Riders are challenged to descend several hundred feet within a marked course, usually about 2 km long. Courses are varied since it is up to the organiser's own jurisdiction as to how the course is laid out. In the United Kingdom for example short, muddy, twisty, rocky courses are the average, yet in France you get more berms and longer distances. This is of course a complete generalisation.

Part of Downhill's appeal - especially to young riders - lies in its very different style to XC racing. The riders drink beer, are often unfit when compared to the XC whippets and they also don't dress in tight lycra. Therefore it is obviusly cooler to idolise a Vans wearing downhill rider than an spandex XC rider. However, the skill of the average downhill rider has recently been called into question. The descending skills of a John Tomac or Barry Craig might well be considered superior to that of the average DH rider.
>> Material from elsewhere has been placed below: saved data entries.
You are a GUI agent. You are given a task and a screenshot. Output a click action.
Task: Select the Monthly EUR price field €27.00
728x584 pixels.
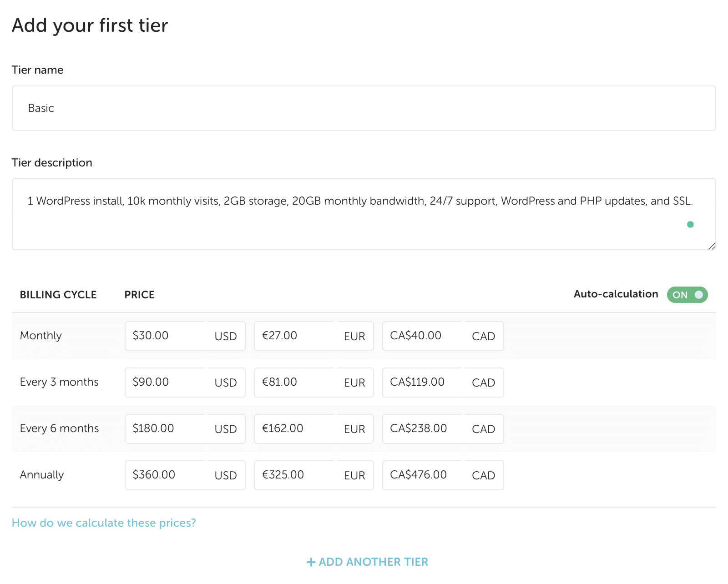(x=295, y=336)
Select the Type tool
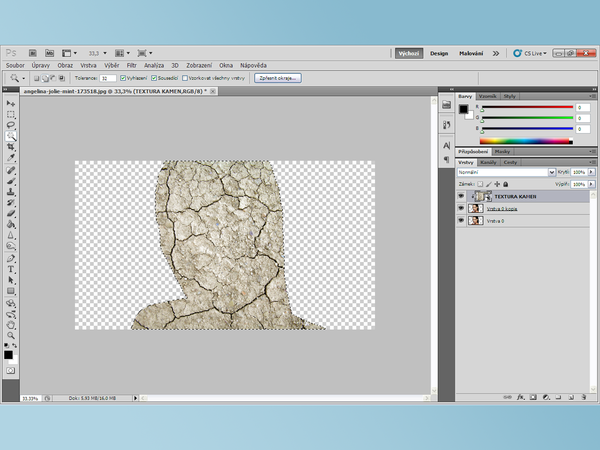The width and height of the screenshot is (600, 450). (10, 269)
However, Downhill at world level is a truely international sport. The best rider in the world is the Frenchman Nico Voullious, although many would contest this and say that although he came second in the world championships at Vail, Steve Peat is the finest downhiller in the world today.

Riders used to be highly valuable for a company as an advert for their goods. Shaun Palmer for example did wonders for Specialized's sales of all types of bikes whilst riding for them, and Steve Peat provoked high interest in GT's i-drive bikes while sponsored by them. The skills needed for downhill also apply to BSX, and many riders compete in both events successfully - for example Missy Giove. Also, the average European rider can jump his bike in a spectacular fashion, meaning that these riders have bike skills that can interest even the average punter.

As mentioned before there were fears that Downhill was dying. It is certainly true that rich corporate sponsers are a thing of the past. However, there is little cause to argue this certainly in the UK where attendance to events is higher than ever. Riders are certainly not poorly paid either, Will Longden for example being paid a six figure sumto ride for team MBUK/Scott - and Longden has yet to place at an UCI World Cup. Sponsers are found in many small companies nowadays, as opposed to one huge corporate sponser eg. GT, Specialized. Small companies such as Orange and Santa Cruz have taken over as the pioneers behind design, so there is no deficit in technological innovation. Downhill has always been a testing ground for new concepts eg. Full Suspension. The 'trickle down' of technology has benefitted all types of cycle.

Downhill has been forced to return to its grass roots and this is only a good thing for the average rider who can once again identify with the sport. There is also the rise of Free-Riding as a discipline which is similar but involves riding your bike back to the top of the hill as opposed to pushing it. The interest in riding fast on long travel bikes that resemble motorcycles will not die easily.